AI Agents

Eval-gated dev → prod promotion (spec 0025)

Prod promotion is no longer a bare, unvalidated ImagePolicy range bump. A candidate must pass per-role golden evals (and the integration suite) against the live dev environment before it can be promoted.

Flow

release → dev auto-rolls (loose ImagePolicy >=0.0.0)
   → pre-promote-evals.yml runs the golden evals against dev,
     judged by the local Qwen model (no external API), and the
     Playwright e2e (e2e.yml) runs the dashboard/contract checks
   → both green → a `dev-evals-green` commit status is recorded
   → promotion PR on ai-agents-platform bumps the strict ImagePolicy range
     (flux-image-promotion skill); its merge is blocked by the required
     `dev-evals-green` status check
   → merge → Flux rolls prod

dev stays loose (auto-rolls every release); only the strict (prod) marker is gated, so dev keeps exercising candidates while prod waits for a green eval.

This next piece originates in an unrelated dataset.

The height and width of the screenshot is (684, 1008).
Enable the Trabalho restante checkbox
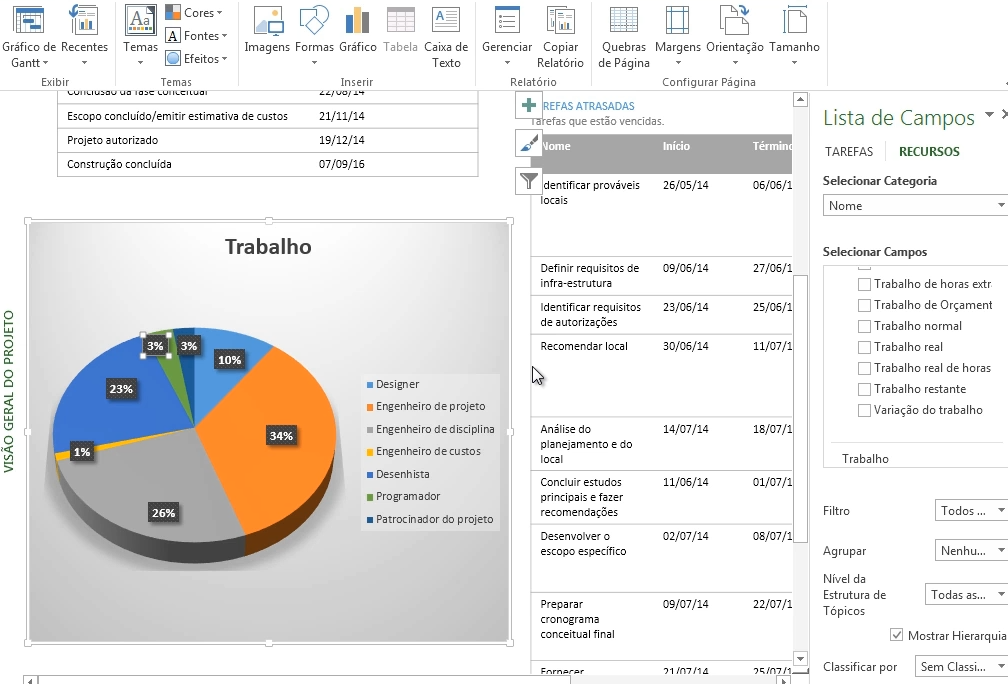coord(864,389)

One-time human setup (the part automation can't do)

These are GitHub configuration decisions that must be made by a maintainer:

  1. Branch ruleset on ai-agents-platform requiring the dev-evals-green status check before a PR touching ai-agents-image-automation.yaml can merge.
  2. Route the prod marker through a PR, not a direct commit to main (the loose dev marker may still auto-commit). See the IUA update.path split.
  3. Secrets: AI_AGENTS_DEV_API_KEY for the eval/e2e workflows (a dev bearer key with no admin scope).
  4. (optional) a GitHub Environment (prod) with a deployment protection rule that auto-approves once dev-evals-green is set, for one-click promote.

Until step 1 is configured the evals still run and record the status — they're advisory; the ruleset is what makes them blocking.

Adding a golden case

Every production incident should become a permanent regression case. Add a row to the matching role in evals/promptfooconfig.yaml with an llm-rubric assertion describing the correct behavior. Keep the grader on the local model so evals stay zero-cost.